Aim of the task:
Reproduce word for word the stretch from "Research Process" through "each time point." in the article on ultrasound backscatter for tendon characterization.

Application of Ultrasound Backscatter Technique in Quantitative Tendon Characterization

Academic Background

Tendinopathy is a common musculoskeletal disease characterized by alterations in the microstructure, composition, and cellular organization of tendons, leading to pain and decreased function. Tendinopathy is typically initiated by overuse and may be accompanied by various pathological changes such as vascular proliferation, inflammation, and disorganized collagen fibers. Although early diagnosis of tendinopathy is crucial, existing diagnostic methods largely depend on physicians’ experience and lack quantitative and objective evaluation. While ultrasound imaging has been used in diagnosing tendinopathy, it relies heavily on subjective judgment and cannot provide quantitative data. Therefore, developing a non-invasive, quantitative diagnostic method is of great significance for the early detection and treatment of tendinopathy.

The ultrasound backscatter technique (ultrasound backscatter technique) is a quantitative method based on the analysis of ultrasound signals and has been widely applied in characterizing tissues such as bone and myocardium. Studies have shown that ultrasound backscatter parameters are highly sensitive to microstructural changes in tissues, thus holding potential application value in assessing tendinopathy. However, there is limited research on the relationship between ultrasound backscatter parameters and tendon health status, and standardized measurement methods are lacking. The aim of this study is to explore the feasibility of using ultrasound backscatter techniques for quantitative tendon characterization and to analyze their correlation with tendon elastic and mechanical properties.

Paper Source

This paper was jointly completed by researchers from the Department of Biomedical Engineering, School of Information Science and Technology, Fudan University—Qian Zheng, Min He, Ying Li—and Mengyao Liu and Lixin Jiang from the Department of Ultrasound, Ren Ji Hospital, Shanghai Jiao Tong University School of Medicine. The first author of the paper is Qian Zheng, and the corresponding author is Dean Ta from the Department of Rehabilitation Medicine, Huashan Hospital, Fudan University. The paper was published in 2025 in the journal IEEE Transactions on Biomedical Engineering under the title “Quantitative Ultrasonic Backscatter Evaluation of Elastic and Mechanical Property in a Rabbit Tendinopathy Healing Model.”

Research Process

1. Experimental Design and Animal Model

The study selected 66 New Zealand white rabbits, which were randomly divided into three groups: the normal control group (NC group, n=6), the model control group (MC group, n=30), and the low-intensity pulsed ultrasound treatment group (LT group, n=30). The MC and LT groups induced tendinopathy models by injecting prostaglandin E2 (PGE2), while the NC group received an equal volume of PBS solution as a control. After modeling, the LT group received low-intensity pulsed ultrasound (LIPUS) treatment, the MC group received sham ultrasound treatment, and the NC group received no treatment. The experiment was assessed at five time points (1, 4, 7, 14, and 28 days post-intervention), with six animals per group at each time point.

Study material:
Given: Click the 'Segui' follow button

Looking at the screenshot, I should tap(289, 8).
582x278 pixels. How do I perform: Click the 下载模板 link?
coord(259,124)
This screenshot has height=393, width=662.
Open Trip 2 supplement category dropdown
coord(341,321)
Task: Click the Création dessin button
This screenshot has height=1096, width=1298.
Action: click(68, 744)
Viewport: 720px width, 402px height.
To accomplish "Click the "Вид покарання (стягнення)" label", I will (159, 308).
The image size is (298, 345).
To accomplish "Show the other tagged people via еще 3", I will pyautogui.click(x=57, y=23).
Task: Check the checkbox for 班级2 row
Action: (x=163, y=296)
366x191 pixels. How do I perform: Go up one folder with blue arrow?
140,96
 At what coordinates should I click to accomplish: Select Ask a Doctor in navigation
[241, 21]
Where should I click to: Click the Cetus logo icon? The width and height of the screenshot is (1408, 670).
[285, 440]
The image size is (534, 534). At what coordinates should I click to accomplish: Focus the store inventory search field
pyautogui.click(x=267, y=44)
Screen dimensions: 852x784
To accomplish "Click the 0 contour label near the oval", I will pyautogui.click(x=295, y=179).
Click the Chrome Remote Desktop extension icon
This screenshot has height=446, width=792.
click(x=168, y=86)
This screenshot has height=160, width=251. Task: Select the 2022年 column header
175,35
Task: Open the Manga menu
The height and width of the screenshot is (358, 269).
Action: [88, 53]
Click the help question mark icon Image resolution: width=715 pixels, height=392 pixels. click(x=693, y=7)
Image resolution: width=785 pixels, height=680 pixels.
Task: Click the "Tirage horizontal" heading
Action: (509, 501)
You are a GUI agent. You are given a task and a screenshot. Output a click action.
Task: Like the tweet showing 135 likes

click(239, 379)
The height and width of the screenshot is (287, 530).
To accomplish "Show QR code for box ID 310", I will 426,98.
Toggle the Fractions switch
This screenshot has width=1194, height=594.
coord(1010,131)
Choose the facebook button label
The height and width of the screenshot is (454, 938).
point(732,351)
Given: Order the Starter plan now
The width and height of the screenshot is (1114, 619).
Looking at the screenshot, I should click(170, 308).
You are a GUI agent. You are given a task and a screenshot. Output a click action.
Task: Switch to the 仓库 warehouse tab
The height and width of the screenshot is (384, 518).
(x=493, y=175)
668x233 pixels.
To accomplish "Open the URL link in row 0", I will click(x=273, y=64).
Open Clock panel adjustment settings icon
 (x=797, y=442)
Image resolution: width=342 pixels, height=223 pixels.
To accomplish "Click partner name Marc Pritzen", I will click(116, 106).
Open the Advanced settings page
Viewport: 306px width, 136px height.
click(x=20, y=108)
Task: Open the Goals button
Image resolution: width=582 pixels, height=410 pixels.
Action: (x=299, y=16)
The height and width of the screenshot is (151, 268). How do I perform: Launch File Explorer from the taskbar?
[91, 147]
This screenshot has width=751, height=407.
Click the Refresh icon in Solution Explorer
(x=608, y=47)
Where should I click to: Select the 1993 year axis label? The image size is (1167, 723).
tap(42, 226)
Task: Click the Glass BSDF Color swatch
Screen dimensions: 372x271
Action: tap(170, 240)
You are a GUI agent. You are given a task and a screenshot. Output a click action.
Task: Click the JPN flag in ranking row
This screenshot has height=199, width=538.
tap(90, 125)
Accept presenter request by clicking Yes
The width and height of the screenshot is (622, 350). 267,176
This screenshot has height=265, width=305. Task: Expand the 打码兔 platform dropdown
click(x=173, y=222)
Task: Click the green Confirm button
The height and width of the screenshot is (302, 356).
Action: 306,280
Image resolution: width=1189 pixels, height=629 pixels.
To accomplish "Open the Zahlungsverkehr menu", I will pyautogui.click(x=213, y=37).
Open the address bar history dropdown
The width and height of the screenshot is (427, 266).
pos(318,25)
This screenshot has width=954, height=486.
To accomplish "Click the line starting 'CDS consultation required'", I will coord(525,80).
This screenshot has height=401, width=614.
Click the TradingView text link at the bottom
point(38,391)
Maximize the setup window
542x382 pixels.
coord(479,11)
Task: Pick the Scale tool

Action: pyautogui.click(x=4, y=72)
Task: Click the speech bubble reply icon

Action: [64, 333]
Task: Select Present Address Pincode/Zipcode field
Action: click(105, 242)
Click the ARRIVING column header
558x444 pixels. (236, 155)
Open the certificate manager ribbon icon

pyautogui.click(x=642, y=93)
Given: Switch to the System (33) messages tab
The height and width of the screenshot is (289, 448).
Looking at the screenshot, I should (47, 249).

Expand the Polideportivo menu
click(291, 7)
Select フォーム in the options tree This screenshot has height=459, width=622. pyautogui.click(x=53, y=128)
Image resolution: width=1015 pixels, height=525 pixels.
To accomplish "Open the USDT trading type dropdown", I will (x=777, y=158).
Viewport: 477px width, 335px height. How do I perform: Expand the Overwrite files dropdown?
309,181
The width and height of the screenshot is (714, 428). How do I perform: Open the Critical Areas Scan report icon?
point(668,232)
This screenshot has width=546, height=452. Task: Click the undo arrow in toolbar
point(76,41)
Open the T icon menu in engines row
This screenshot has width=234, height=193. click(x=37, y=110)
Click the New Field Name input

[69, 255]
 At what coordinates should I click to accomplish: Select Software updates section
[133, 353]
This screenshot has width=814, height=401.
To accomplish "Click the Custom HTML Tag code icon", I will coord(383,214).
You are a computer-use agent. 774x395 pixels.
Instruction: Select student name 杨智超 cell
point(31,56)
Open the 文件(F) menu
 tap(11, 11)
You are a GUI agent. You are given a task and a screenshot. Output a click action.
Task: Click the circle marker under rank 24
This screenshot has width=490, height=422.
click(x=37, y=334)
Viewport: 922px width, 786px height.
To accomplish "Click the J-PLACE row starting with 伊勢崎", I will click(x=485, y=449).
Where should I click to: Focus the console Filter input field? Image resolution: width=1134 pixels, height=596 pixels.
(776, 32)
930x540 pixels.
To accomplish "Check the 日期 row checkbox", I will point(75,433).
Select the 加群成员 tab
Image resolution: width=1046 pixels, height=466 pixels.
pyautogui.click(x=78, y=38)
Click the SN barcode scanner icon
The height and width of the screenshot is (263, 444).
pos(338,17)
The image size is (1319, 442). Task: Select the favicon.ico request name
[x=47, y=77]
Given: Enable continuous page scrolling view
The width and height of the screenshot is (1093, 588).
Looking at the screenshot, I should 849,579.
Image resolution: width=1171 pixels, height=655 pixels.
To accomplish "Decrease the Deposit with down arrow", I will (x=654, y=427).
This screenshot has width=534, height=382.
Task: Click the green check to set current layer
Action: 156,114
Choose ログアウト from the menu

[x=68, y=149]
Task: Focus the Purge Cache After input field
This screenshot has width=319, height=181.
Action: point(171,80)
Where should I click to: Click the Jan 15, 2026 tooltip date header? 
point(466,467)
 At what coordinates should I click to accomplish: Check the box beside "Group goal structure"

Answer box:
Research Process

1. Experimental Design and Animal Model

The study selected 66 New Zealand white rabbits, which were randomly divided into three groups: the normal control group (NC group, n=6), the model control group (MC group, n=30), and the low-intensity pulsed ultrasound treatment group (LT group, n=30). The MC and LT groups induced tendinopathy models by injecting prostaglandin E2 (PGE2), while the NC group received an equal volume of PBS solution as a control. After modeling, the LT group received low-intensity pulsed ultrasound (LIPUS) treatment, the MC group received sham ultrasound treatment, and the NC group received no treatment. The experiment was assessed at five time points (1, 4, 7, 14, and 28 days post-intervention), with six animals per group at each time point.